**Data to process**

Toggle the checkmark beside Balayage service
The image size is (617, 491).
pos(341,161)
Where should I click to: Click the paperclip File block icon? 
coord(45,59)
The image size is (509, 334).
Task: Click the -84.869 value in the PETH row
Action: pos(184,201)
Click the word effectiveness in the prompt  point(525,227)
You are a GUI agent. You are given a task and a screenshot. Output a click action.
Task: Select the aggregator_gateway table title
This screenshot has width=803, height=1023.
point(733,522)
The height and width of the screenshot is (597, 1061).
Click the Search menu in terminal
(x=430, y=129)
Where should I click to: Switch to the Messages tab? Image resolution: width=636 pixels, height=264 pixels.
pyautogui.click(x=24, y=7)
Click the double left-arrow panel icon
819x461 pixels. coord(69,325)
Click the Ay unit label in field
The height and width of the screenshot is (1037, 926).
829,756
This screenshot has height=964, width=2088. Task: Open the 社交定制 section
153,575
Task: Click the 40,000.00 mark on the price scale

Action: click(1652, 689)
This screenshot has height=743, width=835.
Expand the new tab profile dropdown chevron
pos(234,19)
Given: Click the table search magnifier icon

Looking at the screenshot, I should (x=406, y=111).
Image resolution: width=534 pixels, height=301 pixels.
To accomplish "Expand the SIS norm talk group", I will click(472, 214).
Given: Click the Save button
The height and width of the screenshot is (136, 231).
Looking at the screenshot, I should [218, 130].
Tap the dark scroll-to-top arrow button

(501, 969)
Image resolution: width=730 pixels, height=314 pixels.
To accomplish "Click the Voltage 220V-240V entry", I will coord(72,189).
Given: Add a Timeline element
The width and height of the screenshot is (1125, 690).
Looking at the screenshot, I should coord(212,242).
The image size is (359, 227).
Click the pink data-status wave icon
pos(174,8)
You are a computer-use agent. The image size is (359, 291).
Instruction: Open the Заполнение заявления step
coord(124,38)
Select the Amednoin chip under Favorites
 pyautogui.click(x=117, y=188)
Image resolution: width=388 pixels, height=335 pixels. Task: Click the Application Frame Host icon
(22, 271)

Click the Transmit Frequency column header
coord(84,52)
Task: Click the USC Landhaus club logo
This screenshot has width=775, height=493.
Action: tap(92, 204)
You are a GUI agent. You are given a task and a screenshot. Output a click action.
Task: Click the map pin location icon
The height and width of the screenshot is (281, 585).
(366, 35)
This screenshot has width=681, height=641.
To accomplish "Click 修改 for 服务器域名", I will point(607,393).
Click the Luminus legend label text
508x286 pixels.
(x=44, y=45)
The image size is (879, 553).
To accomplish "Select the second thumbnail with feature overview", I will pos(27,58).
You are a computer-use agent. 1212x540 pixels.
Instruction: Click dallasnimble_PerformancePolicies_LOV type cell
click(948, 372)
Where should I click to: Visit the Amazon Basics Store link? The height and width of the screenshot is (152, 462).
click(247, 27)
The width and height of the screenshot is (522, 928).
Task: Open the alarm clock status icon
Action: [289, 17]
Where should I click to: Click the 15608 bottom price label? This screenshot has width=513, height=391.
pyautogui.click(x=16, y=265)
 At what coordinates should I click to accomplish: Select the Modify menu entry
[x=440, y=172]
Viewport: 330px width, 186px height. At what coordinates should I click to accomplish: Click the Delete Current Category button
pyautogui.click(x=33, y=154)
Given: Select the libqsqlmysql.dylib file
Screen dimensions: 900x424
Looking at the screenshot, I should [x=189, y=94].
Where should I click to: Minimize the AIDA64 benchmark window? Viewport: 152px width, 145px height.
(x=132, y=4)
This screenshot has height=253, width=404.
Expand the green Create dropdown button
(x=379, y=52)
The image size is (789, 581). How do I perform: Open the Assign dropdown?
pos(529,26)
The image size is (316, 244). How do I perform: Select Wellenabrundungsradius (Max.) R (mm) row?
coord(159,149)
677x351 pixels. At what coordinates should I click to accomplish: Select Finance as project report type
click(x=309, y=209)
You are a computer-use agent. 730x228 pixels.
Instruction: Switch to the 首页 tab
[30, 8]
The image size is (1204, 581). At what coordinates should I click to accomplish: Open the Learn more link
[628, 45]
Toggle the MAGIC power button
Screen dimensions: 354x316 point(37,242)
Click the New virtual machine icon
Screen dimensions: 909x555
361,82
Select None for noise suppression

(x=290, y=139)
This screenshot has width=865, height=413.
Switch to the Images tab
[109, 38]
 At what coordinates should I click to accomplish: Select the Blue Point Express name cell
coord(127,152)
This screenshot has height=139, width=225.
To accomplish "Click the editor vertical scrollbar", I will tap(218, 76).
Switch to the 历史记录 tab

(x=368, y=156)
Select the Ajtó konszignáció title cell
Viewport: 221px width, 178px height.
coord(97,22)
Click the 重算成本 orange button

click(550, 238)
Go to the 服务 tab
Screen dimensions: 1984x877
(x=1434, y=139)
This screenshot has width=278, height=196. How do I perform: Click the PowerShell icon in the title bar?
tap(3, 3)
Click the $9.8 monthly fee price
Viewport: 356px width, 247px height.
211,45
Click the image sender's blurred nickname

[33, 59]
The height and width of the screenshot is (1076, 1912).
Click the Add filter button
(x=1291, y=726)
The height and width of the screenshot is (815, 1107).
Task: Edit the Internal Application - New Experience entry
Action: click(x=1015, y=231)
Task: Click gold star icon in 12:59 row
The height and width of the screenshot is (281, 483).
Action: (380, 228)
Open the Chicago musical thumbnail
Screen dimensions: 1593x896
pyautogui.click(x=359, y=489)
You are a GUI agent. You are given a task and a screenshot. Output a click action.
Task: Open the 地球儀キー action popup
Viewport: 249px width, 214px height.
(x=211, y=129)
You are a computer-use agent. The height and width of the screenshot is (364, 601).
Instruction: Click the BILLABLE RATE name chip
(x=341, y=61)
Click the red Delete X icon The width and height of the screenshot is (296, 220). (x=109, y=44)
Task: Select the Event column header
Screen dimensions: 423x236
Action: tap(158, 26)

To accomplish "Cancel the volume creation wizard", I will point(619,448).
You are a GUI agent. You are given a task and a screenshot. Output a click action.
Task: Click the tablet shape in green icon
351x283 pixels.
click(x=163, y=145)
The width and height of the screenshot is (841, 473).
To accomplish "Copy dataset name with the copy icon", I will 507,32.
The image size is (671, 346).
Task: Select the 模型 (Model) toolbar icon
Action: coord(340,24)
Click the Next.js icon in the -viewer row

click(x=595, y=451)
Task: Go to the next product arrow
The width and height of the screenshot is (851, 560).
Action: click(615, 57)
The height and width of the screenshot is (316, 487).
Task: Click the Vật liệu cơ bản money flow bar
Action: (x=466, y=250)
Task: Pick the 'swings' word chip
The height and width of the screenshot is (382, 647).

**Work instruction**
Output only an exact transcription of the lines above from the one with "Click the Next.js icon in the -viewer row" up to and including the one with "Task: Go to the next product arrow".

**Expected output**
Click the Next.js icon in the -viewer row

click(x=595, y=451)
Task: Go to the next product arrow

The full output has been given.